Notre avant dernier papier de Vendredi Jacques est bien là. Nous analyserons Romancero aux étoiles, œuvre d’un nationaliste, dépositaire du message haïtien. C’est une invitation à revenir à nos sources, à nos traditions, à nous nous-mêmes, enfin à nos contes ancestraux d’antan.

L’œuvre

Non ce n’est pas un roman, mais un recueil de conte de Jacques Stéphen Alexis, publié chez Gallimard en 1960. Il s’agit de neuf contes de sambas rapportés, mettant en évidence le folklore haïtien, ancestral et l’imaginaire national commun. (Le conte est une histoire imaginaire, portant en son sein une réalité féerique.) Il a fallu porter le message par d’autres voies plus simples, plus courantes et populaires, à une époque où la libre parole est un crime.

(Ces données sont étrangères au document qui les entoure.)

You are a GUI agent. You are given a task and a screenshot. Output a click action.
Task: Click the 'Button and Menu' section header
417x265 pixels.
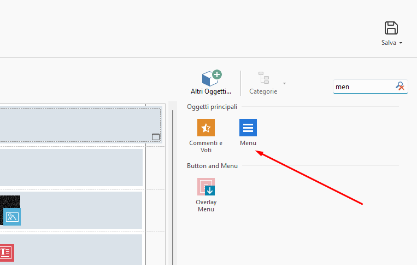click(212, 166)
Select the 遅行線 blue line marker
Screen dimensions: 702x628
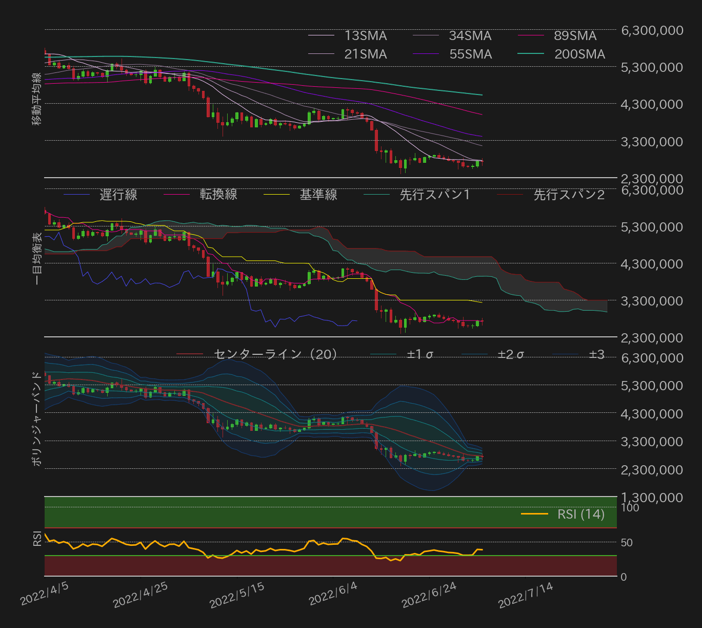77,195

Le premier conte, comme tous les autres presque, prend en compte le milieu populaire haïtien: « Dit de Bouqui et de Malice » Ce sont des petites histoires qui ont bercé l’enfance des haïtiens. Avec des personnages comiques, parfois intelligents qui sont portrait des lecteurs ; ce qui est un plus culturel.

Le deuxième conte permet de rencontrer une surréalité dans le récit: « Dit d’Anne aux longs cils » Il s’agit de l’histoire d’un peuple étonnant, pêcheur d’huîtres et de lune, mettant en évidence une petite fille à description surréaliste. Tout le déroulement de l’histoire est fantastique et merveilleux.

Le troisième conte raconte la triste réalité d’une femme maltraitée par son mari. Cette fable expose la tendance machiste de la société et les violences conjugales.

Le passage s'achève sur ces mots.